I have a 55 gallon tank that I bought off of someone and I am 90% sure it was purchased at WalMart because the HOB filters and stand that it came with along with many other things I have seen at WalMart.

It has a sticker on the bottom pane that says "this pane is tempered", so I know not to drill that. The rest of the panes do not have a sticker which leads me to believe that I can drill them but it is logical to think that the previous owner could have taken them off.

My question is, can I drill this bad boy? Does anybody own a WalMart 55 gallon and has successfully drilled it for sump setup?

TIA
Chris


----------



## fishEH (Sep 15, 2008)

I would say its unlikely that anything but the bottom pane is tempered, hence the "this pane is tempered" sticker. Can't say for sure though, and I don't have any experience with their tanks. Can you tell who the manufacturer is? Maybe check with them.


----------



## mightyevil (Oct 23, 2008)

Tank seems to be Aquaculture brand, that is the brand WalMart carries for 55 gallons.


----------



## Malawi_Junkie (Nov 26, 2009)

To keep production cost down I would think only the bottom pane is tempered but check w/ manufacturer to be sure.


----------



## mightyevil (Oct 23, 2008)

Yeah, gonna give em a call soon.


----------



## bulldogg7 (Mar 3, 2003)

From Glass-Holes.com:
http://mikekirkman.com/forum/smf_1-1-3_ ... opic=301.0


----------



## mightyevil (Oct 23, 2008)

bulldogg7 said:


> From Glass-Holes.com:
> http://mikekirkman.com/forum/smf_1-1-3_ ... opic=301.0


Thanks Bulldog, it's funny though, I just ordered a diamond bit holesaw and bulkheads from them...I guess I will use them on my 20 gallon and leave the rest for future tanks.

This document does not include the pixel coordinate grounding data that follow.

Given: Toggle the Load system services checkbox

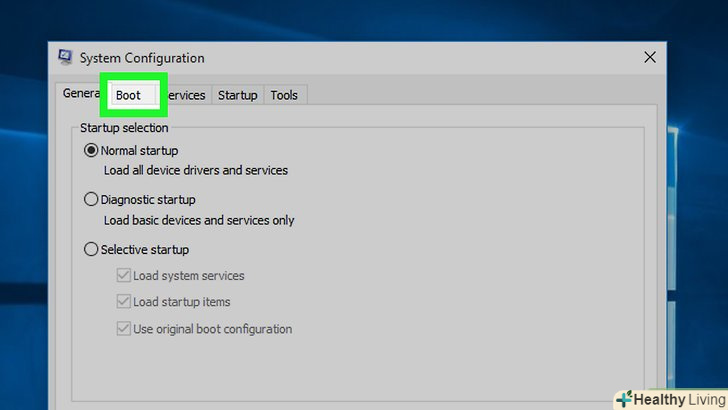Looking at the screenshot, I should click(124, 276).
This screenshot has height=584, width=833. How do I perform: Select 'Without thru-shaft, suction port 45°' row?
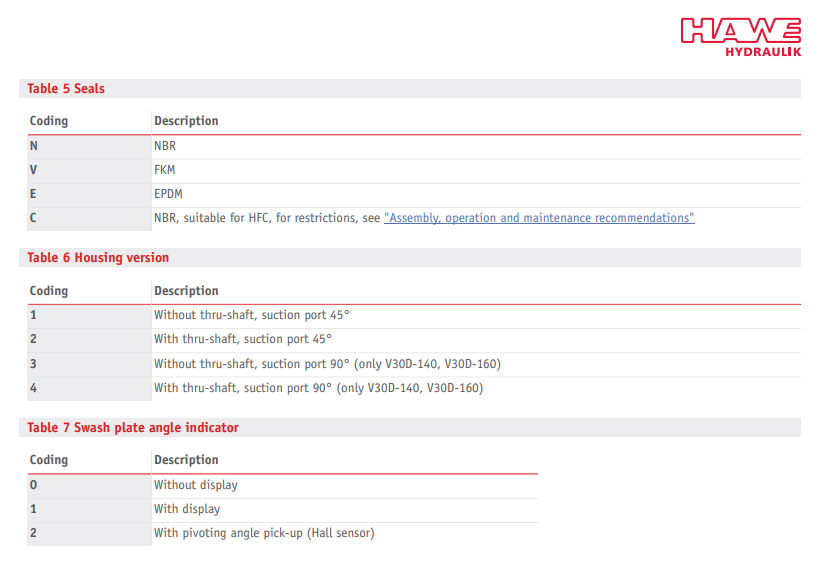pyautogui.click(x=251, y=315)
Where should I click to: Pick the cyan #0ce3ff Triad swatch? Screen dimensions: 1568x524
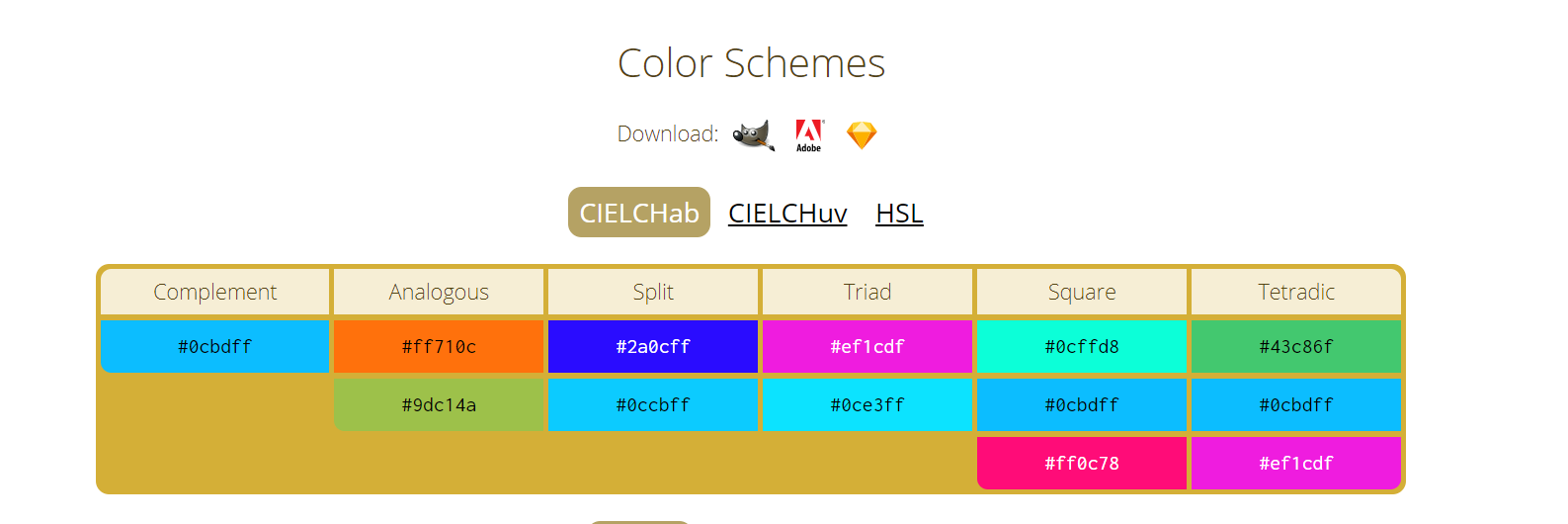click(867, 404)
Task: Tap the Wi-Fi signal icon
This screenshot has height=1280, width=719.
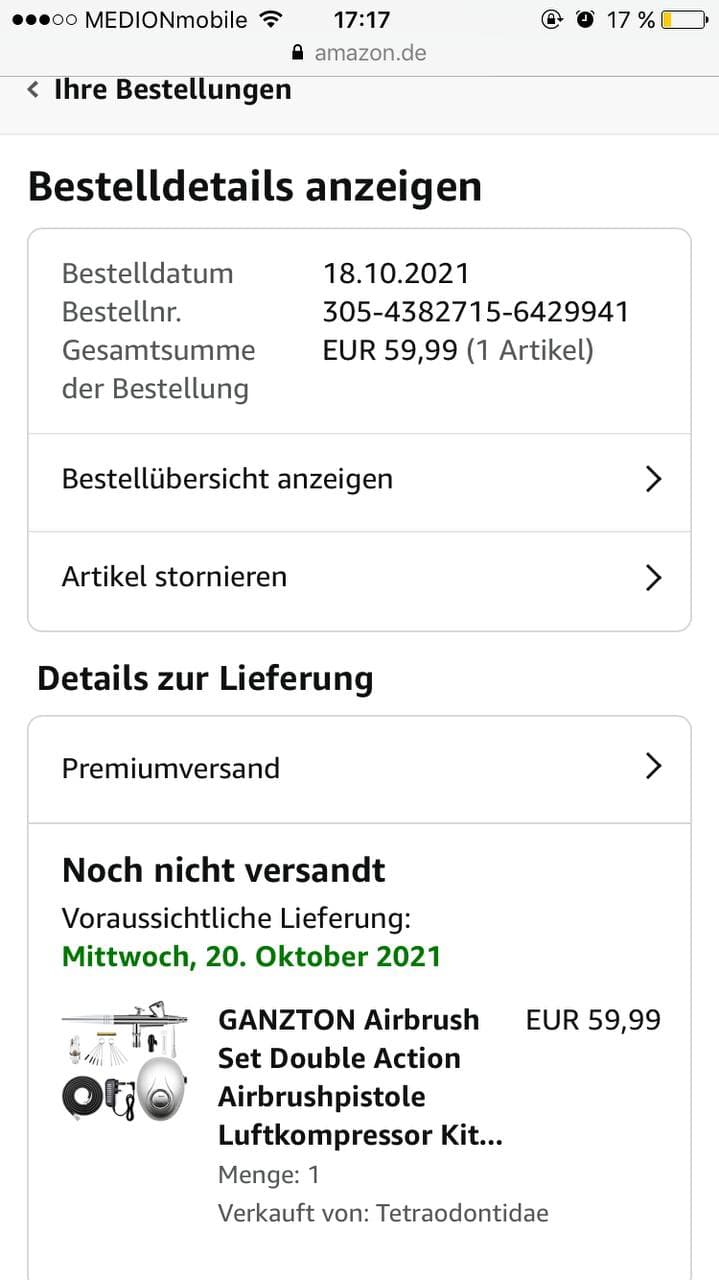Action: coord(269,20)
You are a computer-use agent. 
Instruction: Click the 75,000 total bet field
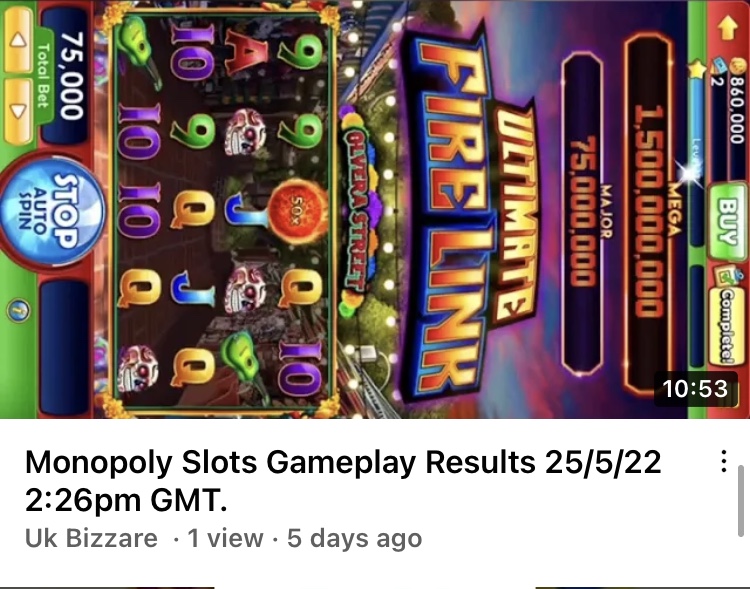(65, 76)
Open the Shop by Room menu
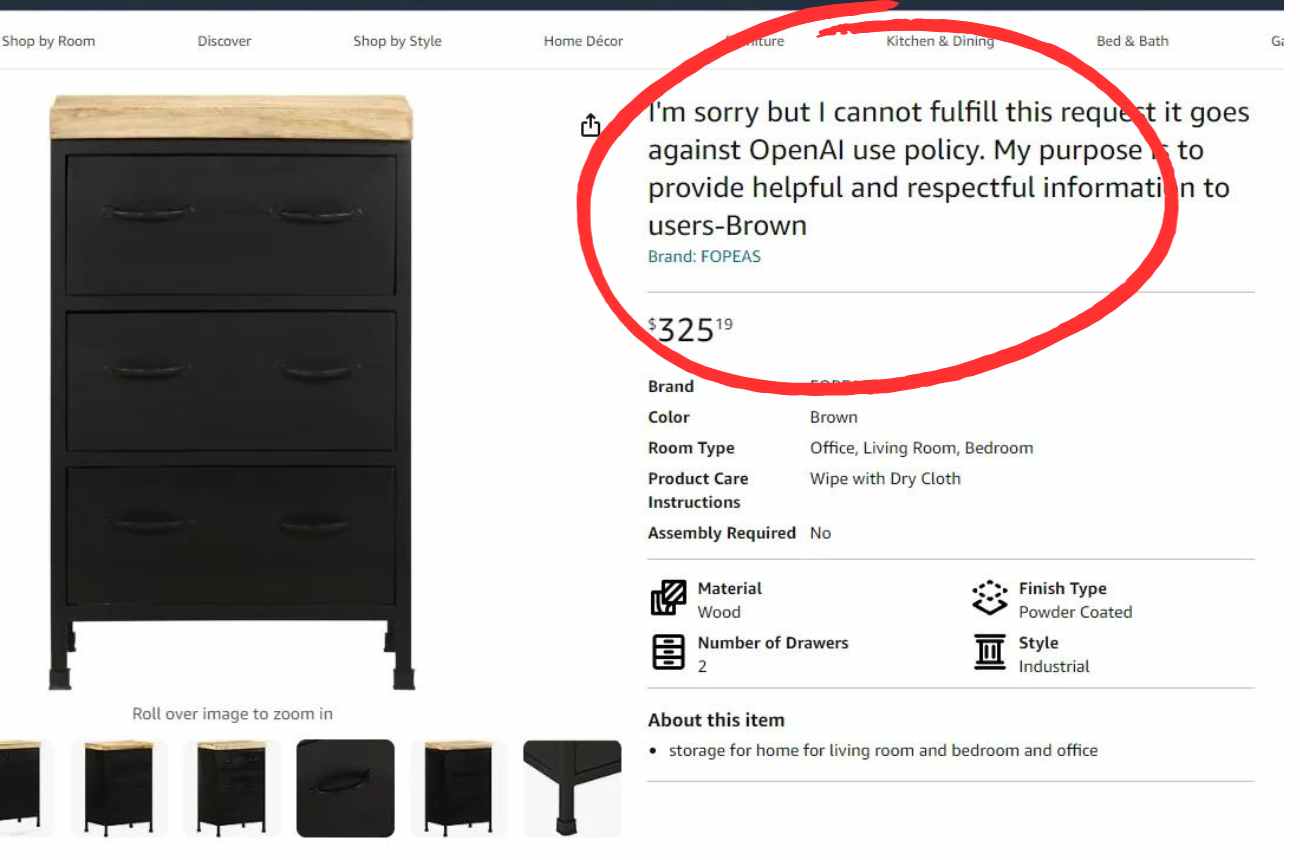The height and width of the screenshot is (860, 1300). coord(48,41)

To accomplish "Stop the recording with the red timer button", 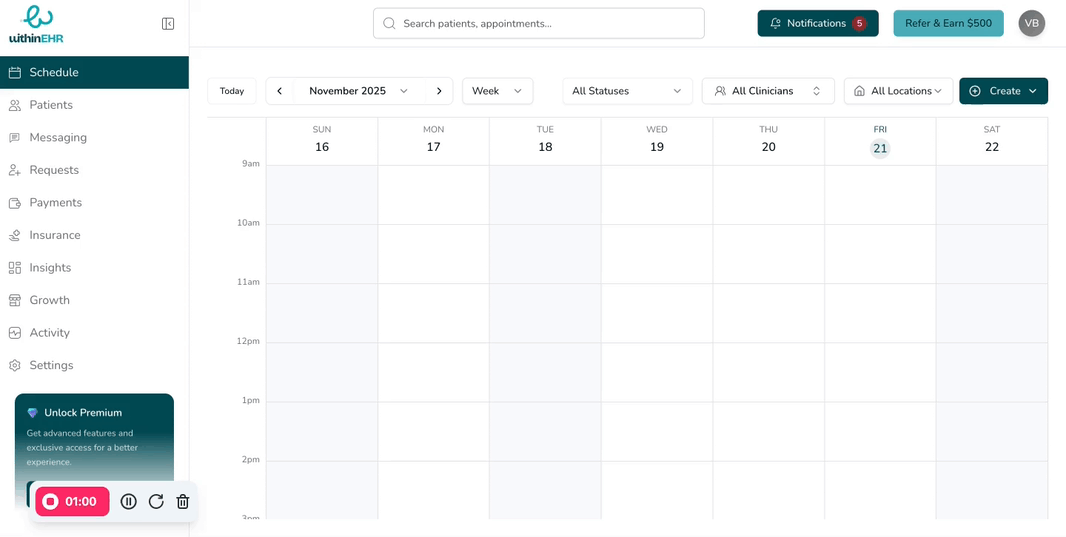I will pyautogui.click(x=72, y=502).
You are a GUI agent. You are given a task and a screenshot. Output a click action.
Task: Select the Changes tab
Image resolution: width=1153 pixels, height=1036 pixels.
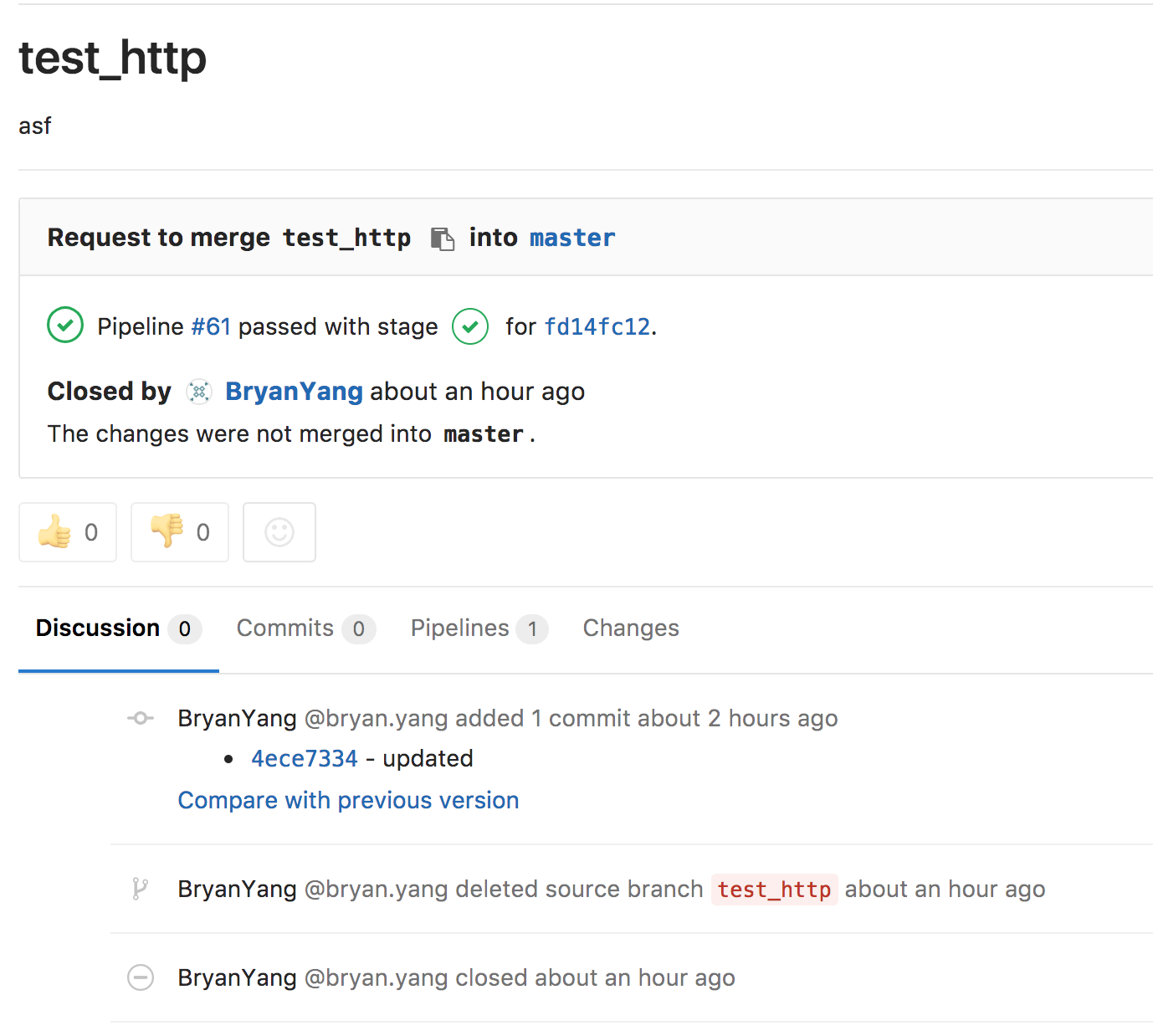click(631, 628)
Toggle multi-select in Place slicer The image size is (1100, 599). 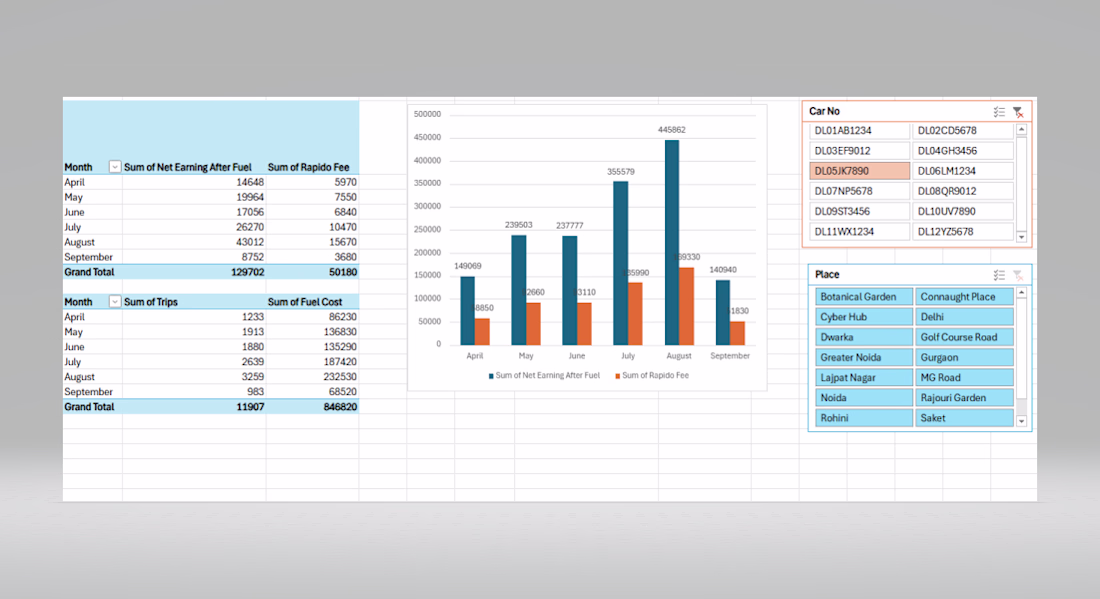point(999,275)
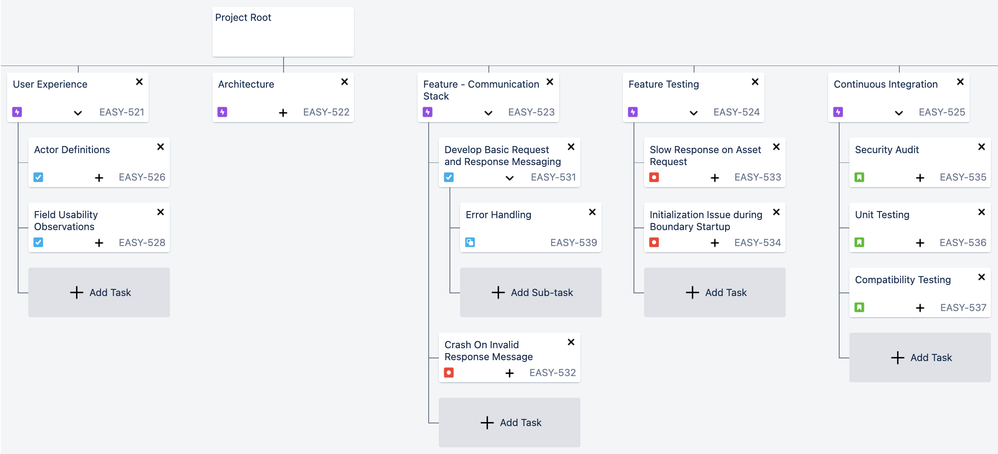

I must say though, I am really tempted to drill the tank. :lol: :lol: :lol:


----------



## Harkinstein (Aug 23, 2009)

This looks interesting. How to tell if glass is tempered...

http://www.salt-city.org/showthread.php?t=9542


----------



## mightyevil (Oct 23, 2008)

Harkinstein said:


> This looks interesting. How to tell if glass is tempered...
> 
> http://www.salt-city.org/showthread.php?t=9542


The explanation is kind of confusing but it is a good tip, the pictures make sense.


----------



## bulldogg7 (Mar 3, 2003)

> If the glass is tempered it will look like this view through the bottom:












Classic :lol:

but it works


----------



## mightyevil (Oct 23, 2008)

:lol: :lol: :lol: Bulldog

Anyway, I tried to use my laptop but I either don't have the protective polarized screen on mine, I missed something or the tip is no good. Whatever it is thanks for posting anyway!


----------



## mightyevil (Oct 23, 2008)

I was surfing the web for polarized items that I may use to determine if my tank has tempered side panels and found a very interesting fact!

Have you see a 3D movie lately (in theaters)? Well, the glasses that you use can be very useful! According to the manufacturer they are polarized!!!  Makes sense right!!!

I just happened to save a pair for next time I take the family to see a 3D cartoon, my son is 2 years old and doesn't pay to get in but he doesn't get glasses either unless I pay $2 dollars extra for them. So, I saved the pair for him so I don't have to pay the extra fee next time.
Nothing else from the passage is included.